* What to do *
Everything from the line containing "Screen dimensions: 625x391" through the last line of the data below is to be retyped exactly, apart from the pictures.

□ □ □

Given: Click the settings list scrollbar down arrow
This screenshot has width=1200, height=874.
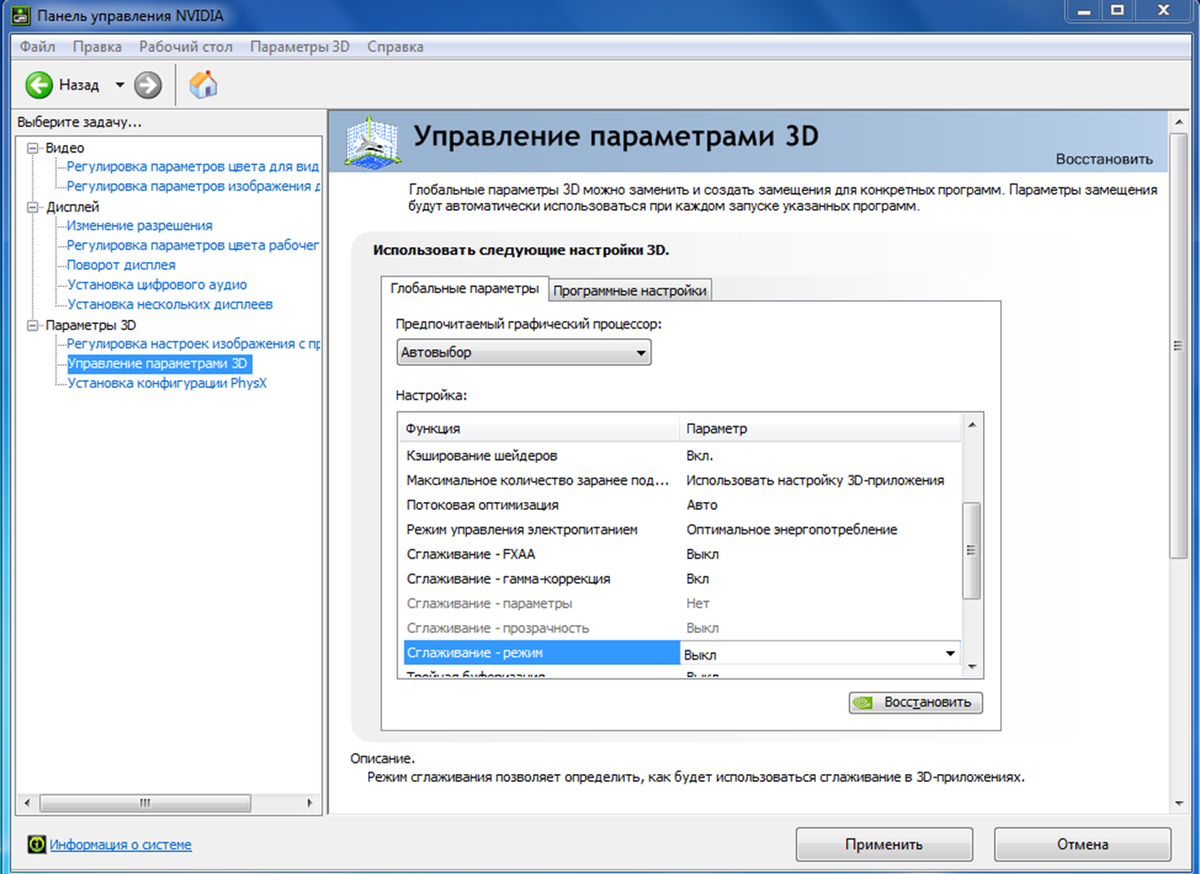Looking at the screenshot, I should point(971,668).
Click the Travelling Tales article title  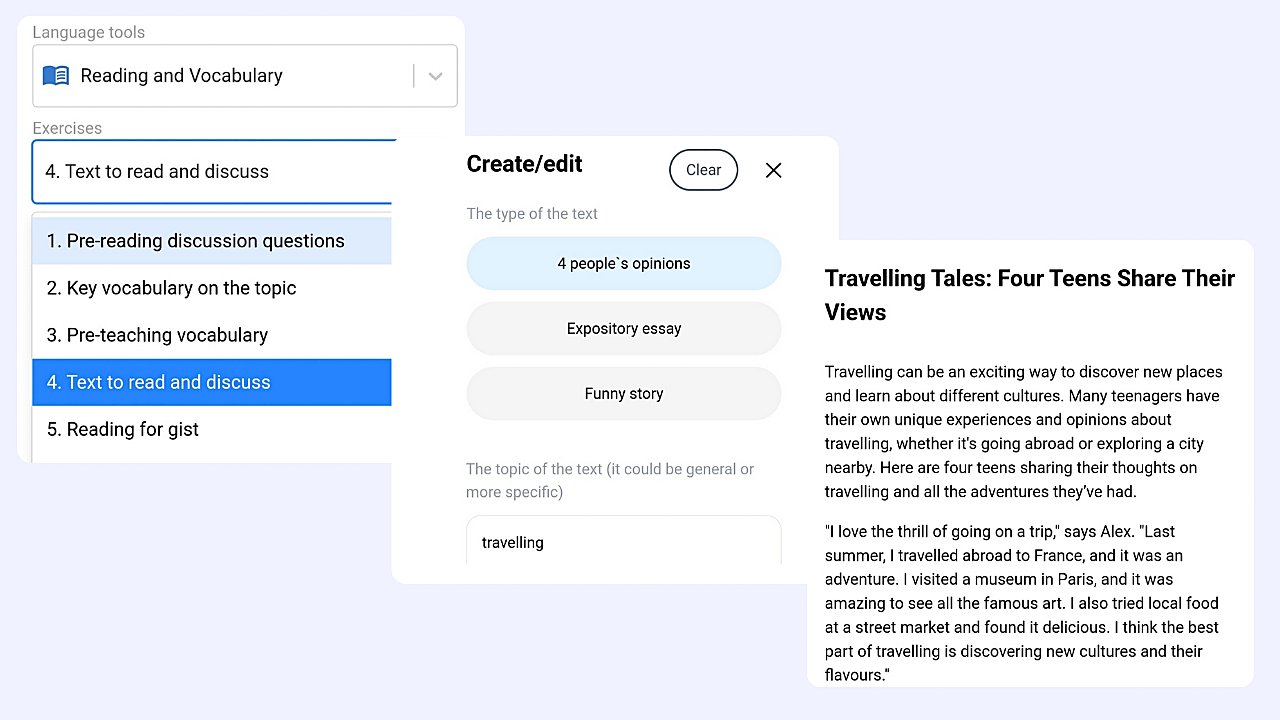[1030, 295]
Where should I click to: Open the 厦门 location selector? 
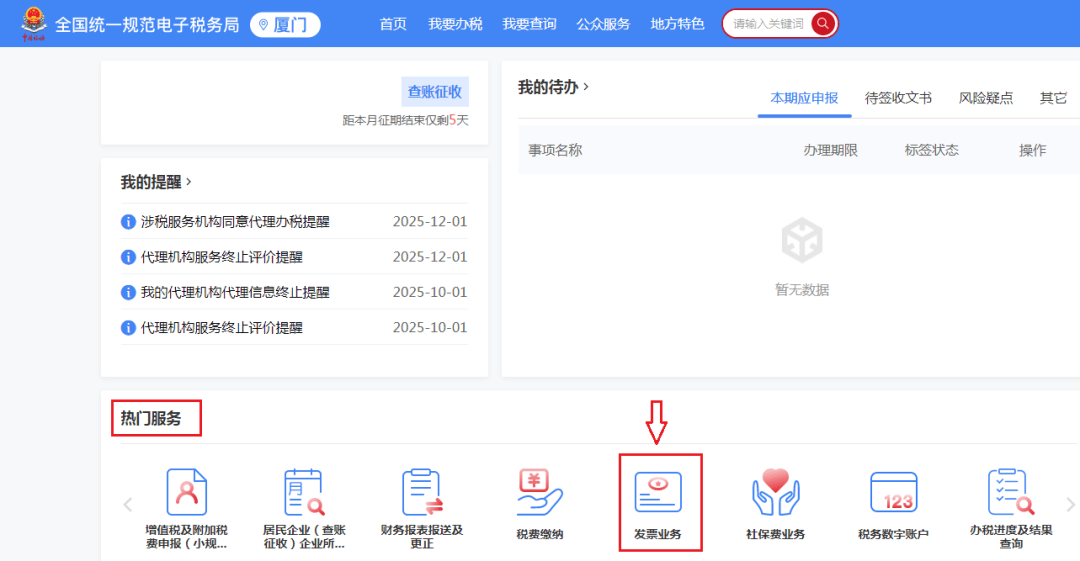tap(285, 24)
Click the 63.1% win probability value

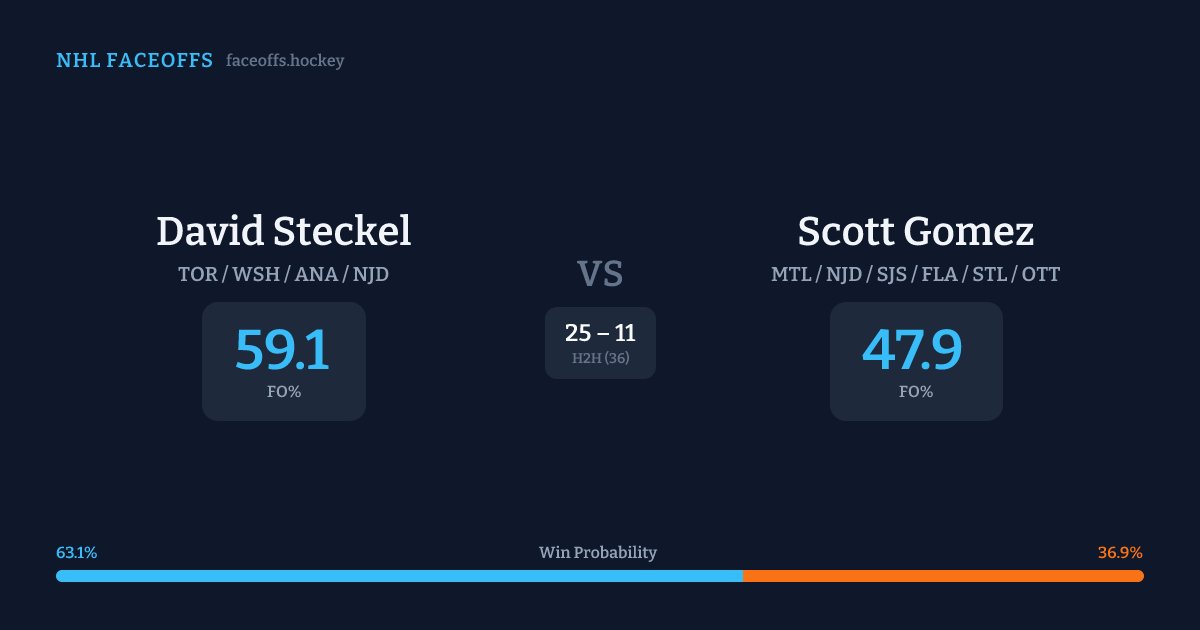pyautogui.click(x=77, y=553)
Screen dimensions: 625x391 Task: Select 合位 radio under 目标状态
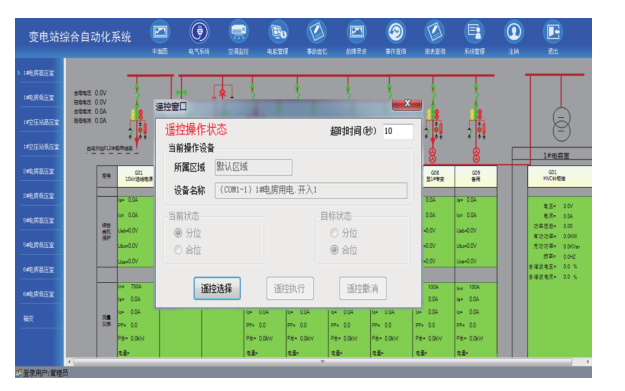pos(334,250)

□ □ □

* The answer *
Screen dimensions: 625x391 Task: Select 合位 radio under 目标状态
pos(334,250)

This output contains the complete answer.